Step 4 — Connect from BlockVault

  1. Open the AI Assistant screen in BlockVault.
  2. Switch the mode selector to LM Studio.
  3. Paste the address (e.g. 192.168.1.100:1234) and tap the test button.
  4. Pick a model from the list — you'll see size, context window, and a tools tag if it supports tool calling.
  5. Tap Use This Model. BlockVault loads it with a generous context window (128k by default) and opens the chat.

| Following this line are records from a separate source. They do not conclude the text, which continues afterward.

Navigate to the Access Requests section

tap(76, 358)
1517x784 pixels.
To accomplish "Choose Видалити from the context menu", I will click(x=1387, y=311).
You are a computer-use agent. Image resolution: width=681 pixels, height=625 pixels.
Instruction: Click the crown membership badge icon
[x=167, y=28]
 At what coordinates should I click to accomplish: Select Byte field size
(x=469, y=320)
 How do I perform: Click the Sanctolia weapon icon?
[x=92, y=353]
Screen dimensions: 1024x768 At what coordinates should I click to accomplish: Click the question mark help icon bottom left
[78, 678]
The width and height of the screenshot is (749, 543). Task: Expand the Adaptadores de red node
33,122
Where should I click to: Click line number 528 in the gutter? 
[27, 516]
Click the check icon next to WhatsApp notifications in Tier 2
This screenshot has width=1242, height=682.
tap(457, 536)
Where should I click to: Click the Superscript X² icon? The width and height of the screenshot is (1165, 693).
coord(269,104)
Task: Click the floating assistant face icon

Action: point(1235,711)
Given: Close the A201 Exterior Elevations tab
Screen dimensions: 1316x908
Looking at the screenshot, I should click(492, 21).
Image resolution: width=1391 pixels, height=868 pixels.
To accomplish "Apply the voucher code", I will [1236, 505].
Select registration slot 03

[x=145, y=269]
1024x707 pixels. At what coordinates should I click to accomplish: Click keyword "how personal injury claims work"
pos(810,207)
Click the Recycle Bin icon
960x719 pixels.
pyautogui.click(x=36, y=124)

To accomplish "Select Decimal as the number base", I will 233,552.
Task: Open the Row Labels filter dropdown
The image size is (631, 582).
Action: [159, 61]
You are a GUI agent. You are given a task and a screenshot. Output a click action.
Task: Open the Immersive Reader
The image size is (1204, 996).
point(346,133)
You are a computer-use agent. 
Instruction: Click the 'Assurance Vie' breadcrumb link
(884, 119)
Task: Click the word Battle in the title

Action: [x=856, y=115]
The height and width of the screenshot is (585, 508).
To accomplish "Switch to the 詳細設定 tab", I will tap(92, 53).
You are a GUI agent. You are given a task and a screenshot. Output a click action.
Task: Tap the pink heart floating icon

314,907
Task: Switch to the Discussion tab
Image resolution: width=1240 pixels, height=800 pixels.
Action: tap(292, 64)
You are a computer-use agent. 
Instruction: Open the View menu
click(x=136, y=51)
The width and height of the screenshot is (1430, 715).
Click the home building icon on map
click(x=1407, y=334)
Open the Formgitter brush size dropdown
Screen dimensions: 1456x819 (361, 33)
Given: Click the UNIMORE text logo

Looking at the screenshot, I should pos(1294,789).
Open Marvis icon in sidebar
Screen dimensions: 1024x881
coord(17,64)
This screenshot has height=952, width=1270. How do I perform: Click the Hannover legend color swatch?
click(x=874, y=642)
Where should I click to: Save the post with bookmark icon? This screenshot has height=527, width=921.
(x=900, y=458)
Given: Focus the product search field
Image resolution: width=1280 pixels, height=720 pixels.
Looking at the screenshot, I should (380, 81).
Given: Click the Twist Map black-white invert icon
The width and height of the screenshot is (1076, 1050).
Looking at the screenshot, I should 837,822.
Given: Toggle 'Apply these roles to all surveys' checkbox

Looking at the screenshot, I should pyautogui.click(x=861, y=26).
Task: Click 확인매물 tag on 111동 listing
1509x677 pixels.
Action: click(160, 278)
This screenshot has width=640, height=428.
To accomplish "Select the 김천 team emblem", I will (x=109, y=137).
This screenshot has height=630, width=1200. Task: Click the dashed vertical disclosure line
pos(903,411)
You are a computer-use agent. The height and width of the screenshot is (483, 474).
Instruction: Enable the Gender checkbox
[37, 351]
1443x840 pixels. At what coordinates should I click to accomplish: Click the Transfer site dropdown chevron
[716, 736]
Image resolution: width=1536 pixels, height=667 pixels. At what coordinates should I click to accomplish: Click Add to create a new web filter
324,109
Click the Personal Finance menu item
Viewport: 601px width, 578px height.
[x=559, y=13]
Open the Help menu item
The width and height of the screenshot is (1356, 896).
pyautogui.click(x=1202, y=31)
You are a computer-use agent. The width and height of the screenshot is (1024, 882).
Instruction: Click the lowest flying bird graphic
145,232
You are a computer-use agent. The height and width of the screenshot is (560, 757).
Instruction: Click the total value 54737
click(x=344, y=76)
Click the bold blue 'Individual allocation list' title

You can switch back to on-device or to Delegate (remote GPU) at any time from the same screen.

Firewall reminders

  • macOS: the first time, allow LM Studio in System Settings → Network → Firewall.
  • Windows: allow LM Studio for both Private and Public networks when prompted.

Troubleshooting

ProblemFix
"Could not connect"Phone and computer must be on the same Wi-Fi; check IP and port.
Connection drops mid-chatComputer went to sleep, Wi-Fi switched, or the server stopped — restart LM Studio.
"No models loaded"Load a model in LM Studio before connecting.
Tool calls failPick a model with tool-calling support (look for the wrench / tools badge).
Very slow responsesTry a smaller model or a lower quantization (e.g. Q4 instead of Q8).

Behind the scenes

BlockVault talks to LM Studio over two HTTP APIs on your LAN:

APIUsed for
LM Studio native REST (/api/v1/)Listing models, loading, unloading.
OpenAI-compatible (/v1/)Streaming chat completions with tools.

No traffic leaves your local network.